Data extract -

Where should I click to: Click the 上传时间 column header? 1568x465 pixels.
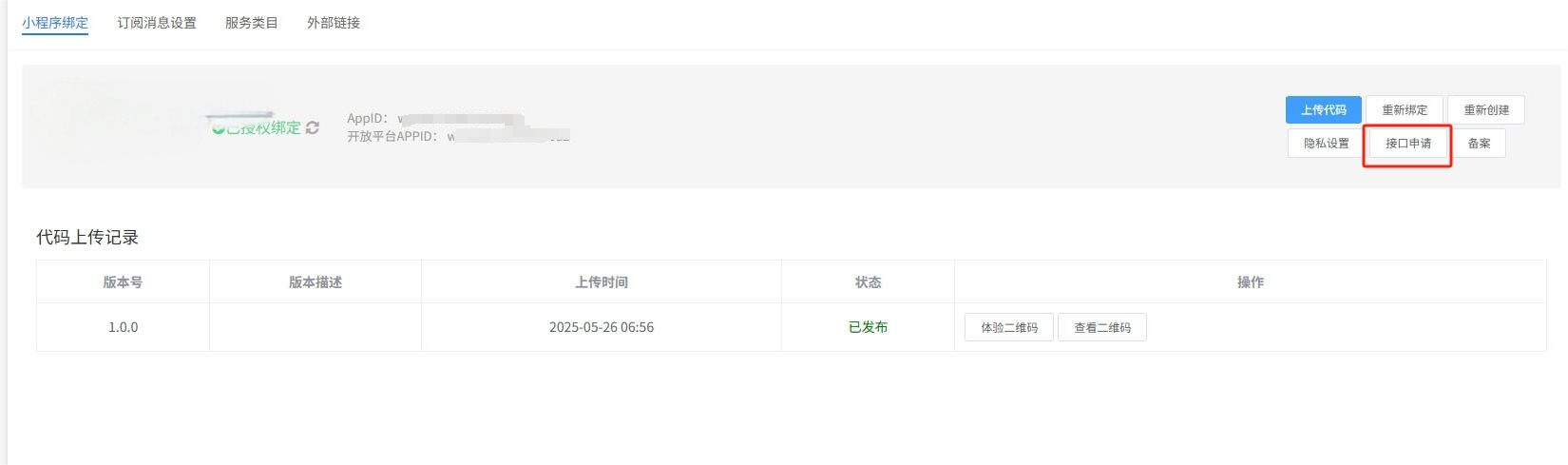click(602, 282)

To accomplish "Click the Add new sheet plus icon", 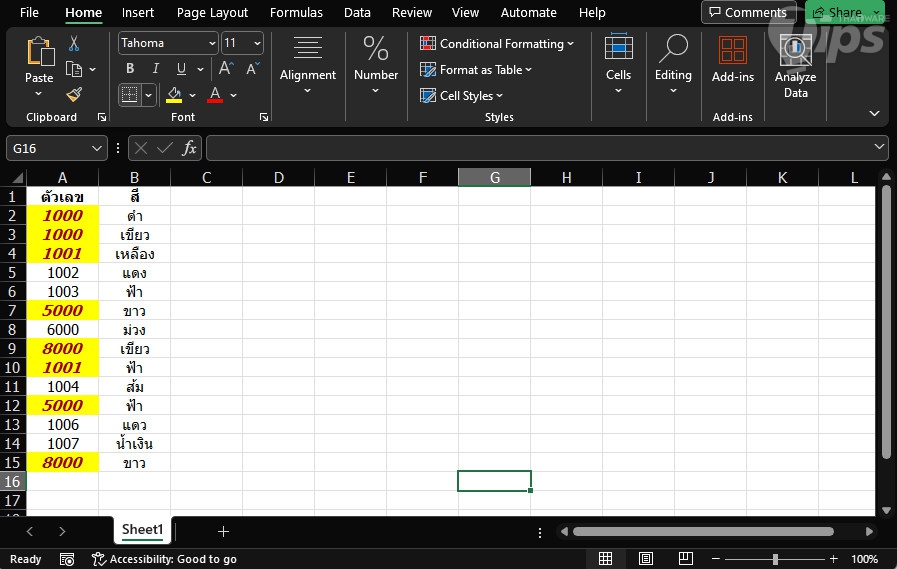I will click(223, 531).
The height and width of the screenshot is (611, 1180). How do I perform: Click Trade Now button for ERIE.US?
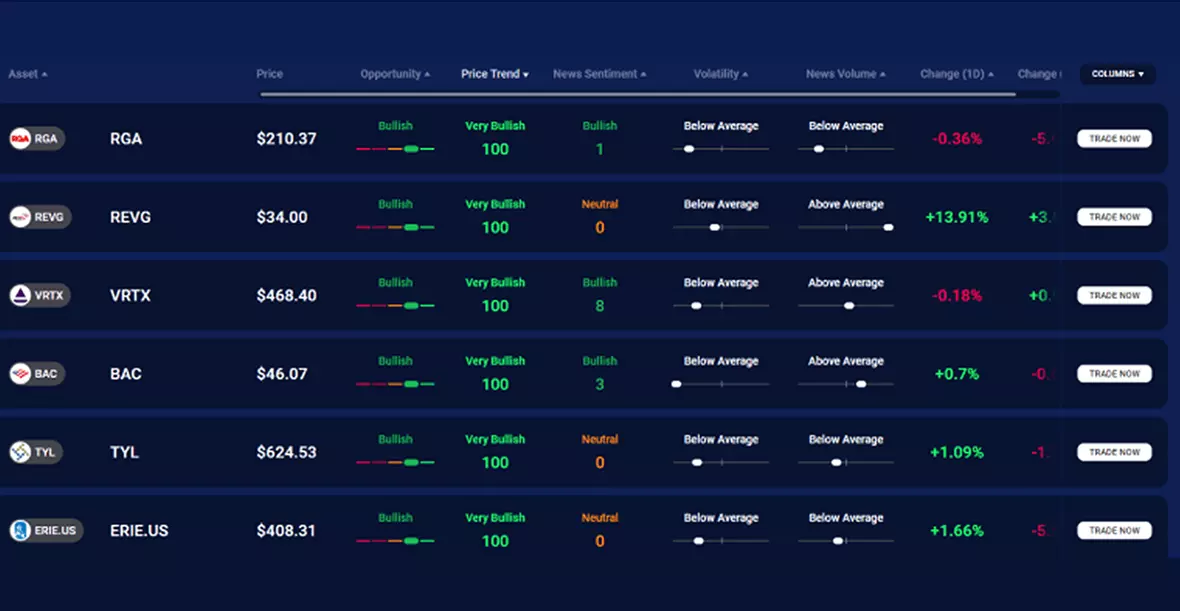[1114, 531]
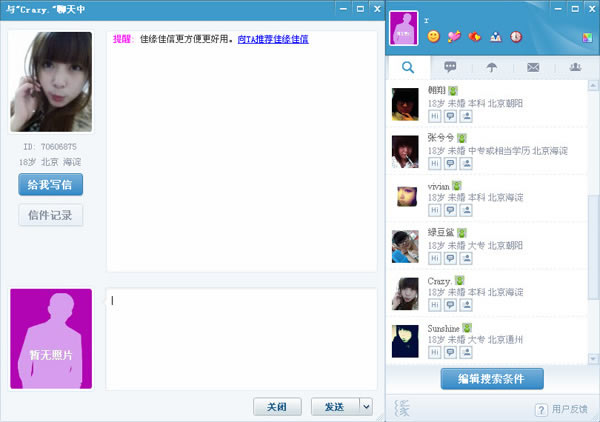Send Hi greeting to vivian
600x422 pixels.
point(434,210)
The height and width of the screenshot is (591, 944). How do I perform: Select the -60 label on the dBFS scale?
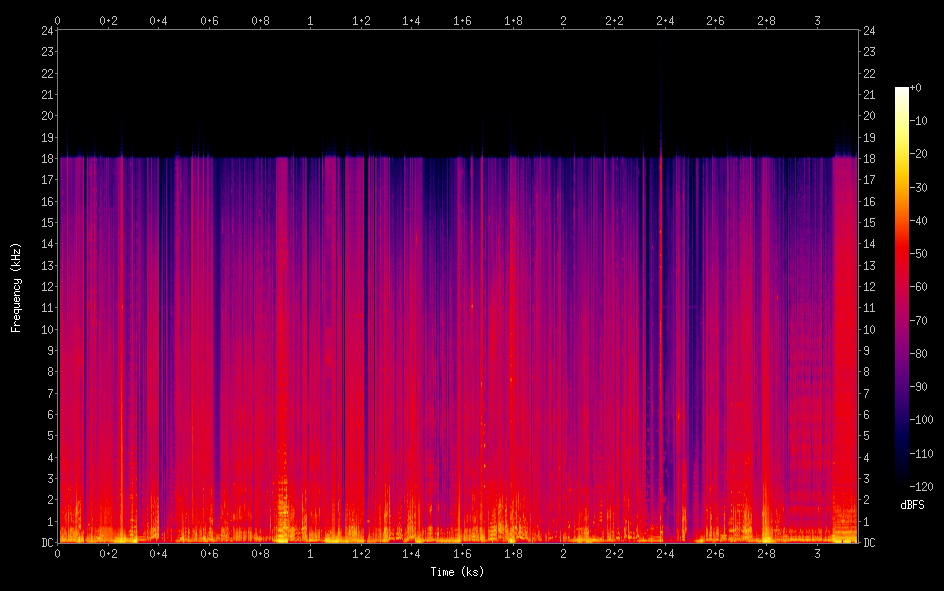pos(925,287)
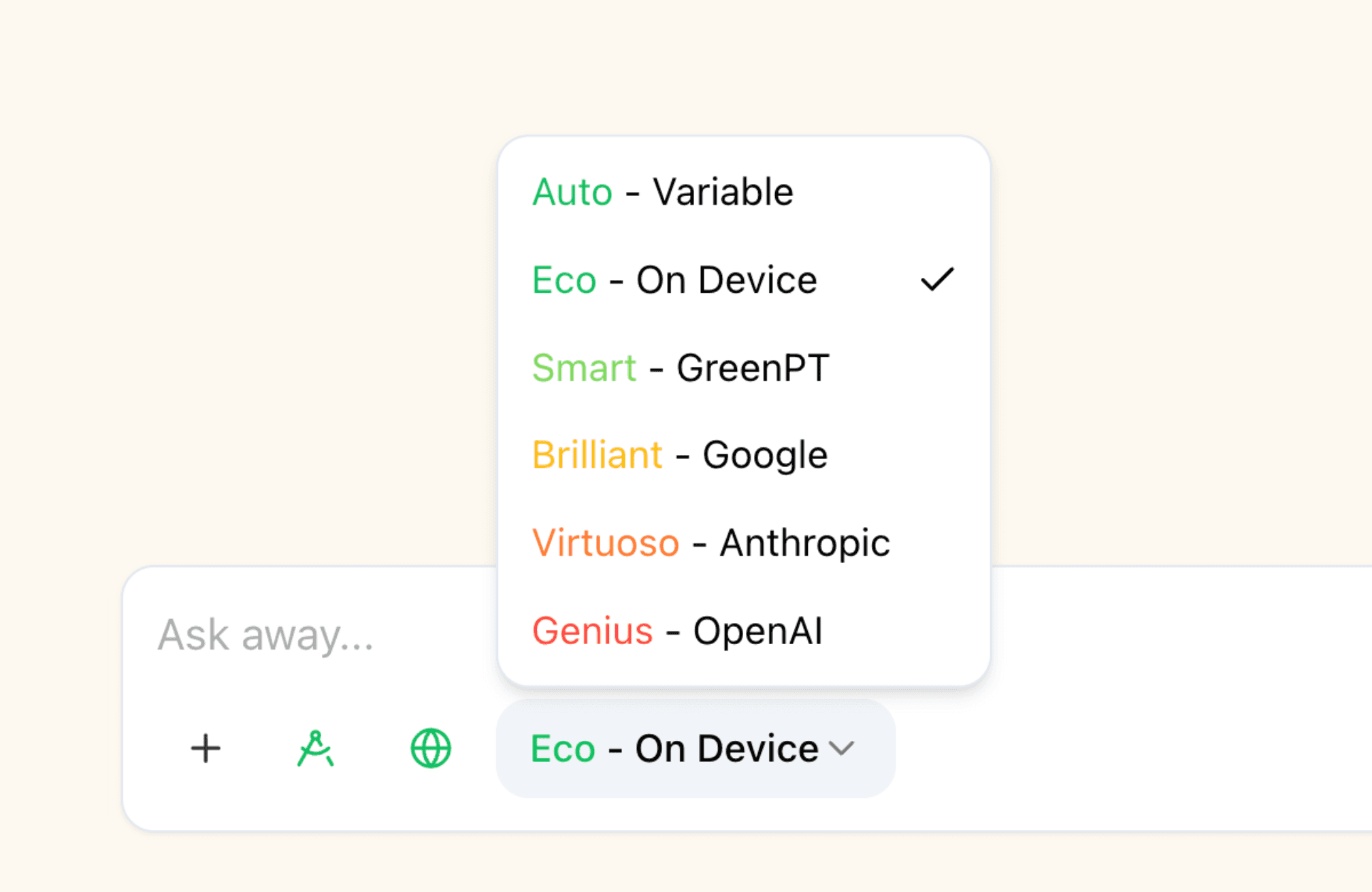
Task: Choose the Genius - OpenAI model
Action: tap(744, 631)
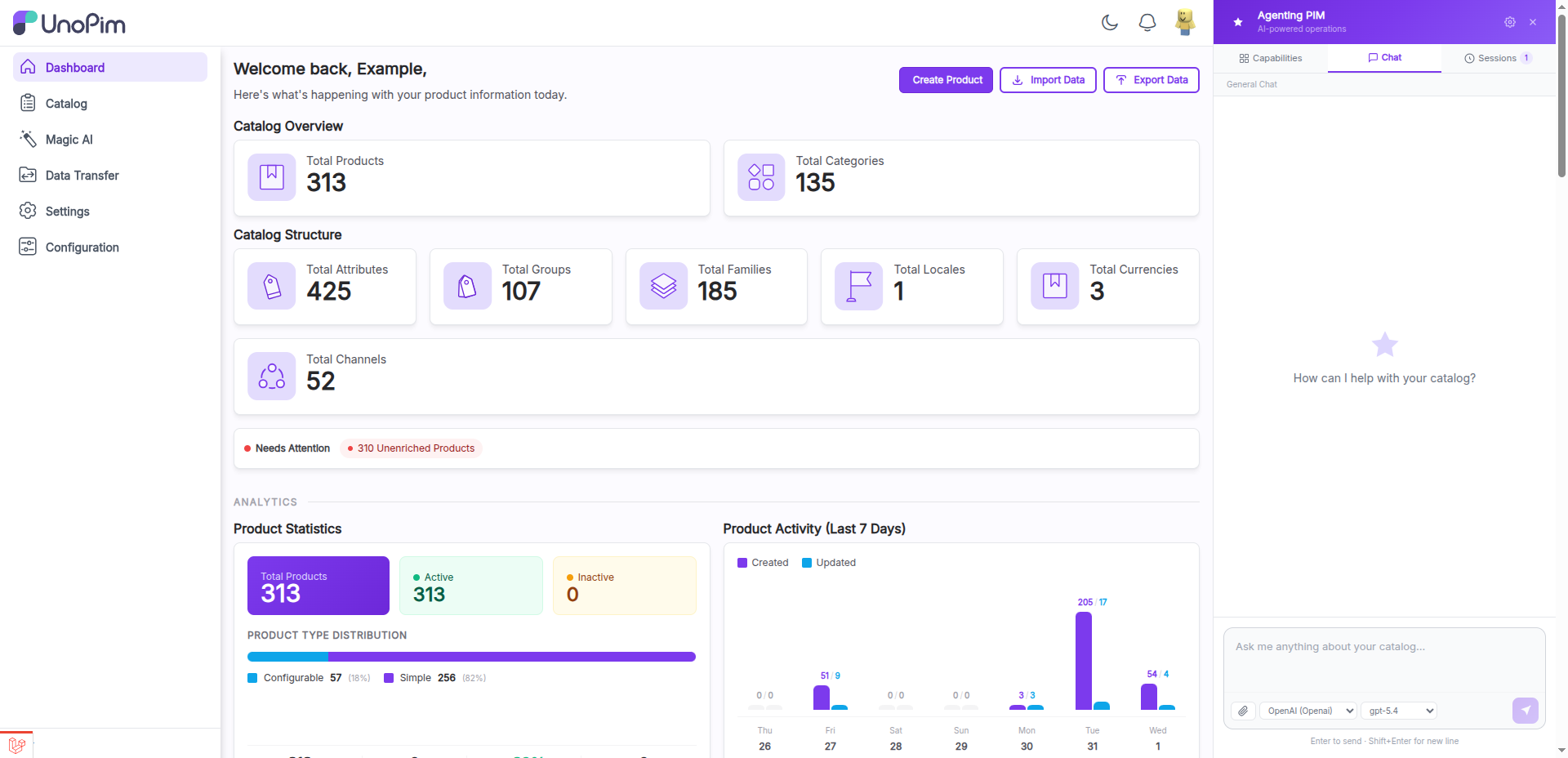
Task: Open the Sessions tab
Action: pyautogui.click(x=1497, y=58)
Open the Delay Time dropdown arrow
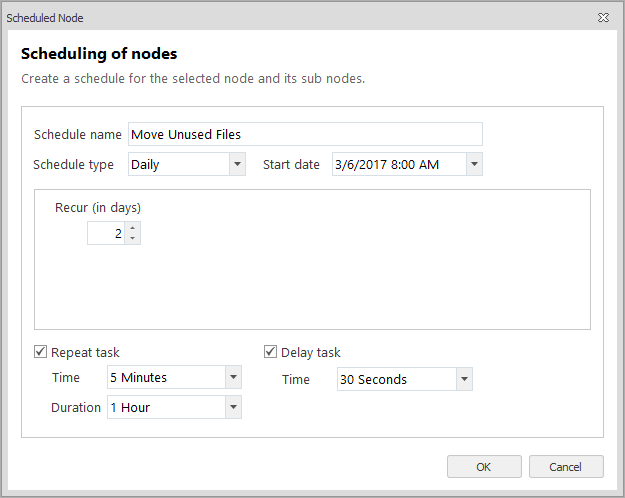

Task statement -
Starting at the line that contains "The height and width of the screenshot is (611, 1180).", reproduce each line exactly through the end of the entries above, leaving every picture out.

Output for this task -
The height and width of the screenshot is (611, 1180). How do I perform: Click Trade Now button for ERIE.US?
[1114, 531]
Send Hi greeting to vivian
600x422 pixels.
point(434,210)
The height and width of the screenshot is (591, 944). How do I perform: Select the -60 label on the dBFS scale?
pos(925,287)
Task: Choose the Genius - OpenAI model
Action: tap(744, 631)
Task: Open the Sessions tab
Action: pyautogui.click(x=1497, y=58)
Open the Delay Time dropdown arrow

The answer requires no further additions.